According to a Biznology study, 82% of B2B decision-makers think commercial/industrial salespersons are unprepared. When Forrester talked to executives about the time they spend with salespeople, they found a lot of frustration with the level of preparedness.
57 percent said that sales reps weren’t knowledgeable about their industry.
70 percent said the reps weren’t prepared to answer the questions they asked.
75 percent said the reps didn’t come in prepared with knowledge about their business.
77 percent said the reps didn’t understand the issues they faced or how their company’s product could help.
78 percent said the reps didn’t even have any case studies or examples they could share with them.
This damning data is for full-time, professional salespeople.
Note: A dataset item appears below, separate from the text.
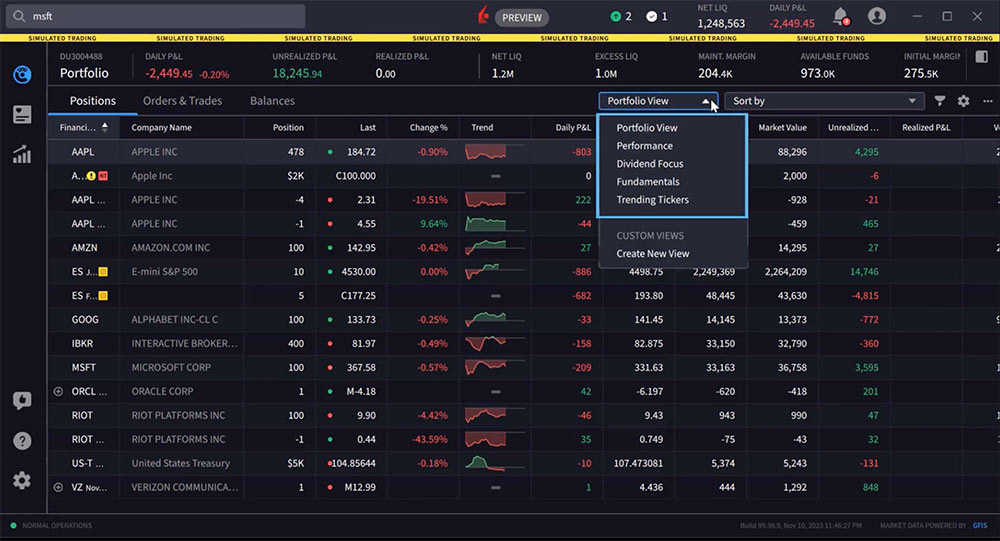The width and height of the screenshot is (1000, 541).
Task: Open the bar chart icon in left sidebar
Action: [x=21, y=154]
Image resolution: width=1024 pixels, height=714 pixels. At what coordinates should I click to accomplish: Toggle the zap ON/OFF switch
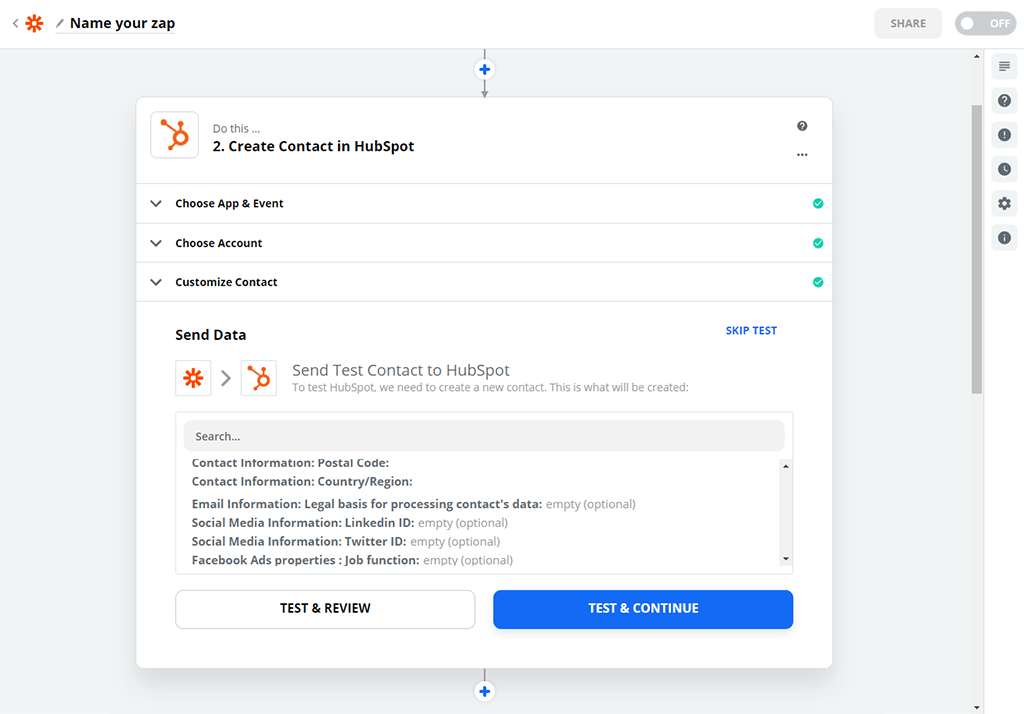point(985,23)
Would it be fair to assume that lawyers, who are occasional, amateur sellers, would be judged as no better, and likely worse?
One of the most common complaints about lawyers is that they take no time to understand their clients’ businesses. That certainly relates to the utility of legal advice — abstract advice is less valuable than that given in a specific business context. But the complaint also has just as much emotional content as a “you don’t pay enough attention to me” statement in any other human relationship.
Clients see significantly less difference between us and our competition than we do ourselves.
The good news
That’s the bad news. The good news is that if the competitive bar is set that low, it’ll be pretty easy to differentiate yourself.
Uber’s Katrina Johnson, associate general counsel and head of legal for Asia-Pacific, encourages law firms to think about how they can capitalize on data to inform the way they offer clients strategic advice. “What has won some law firms work that others have missed out on is the difference between those who are really willing to invest in the relationship and understand our business,” Ms Johnson says.
The Challenger Approach
The business bestseller, The Challenger Sale (which I encourage you to read), is based on a study of 500,000 salespersons, who tended to use one of five primary approaches. The Challenger approach outperforms the other four sales approaches by a big margin. (BTW, the Relationship Builder approach--lawyers’ favorite--is dead last in terms of effectiveness.) Here’s a summary of the key points:
How you sell has become more important than what you sell.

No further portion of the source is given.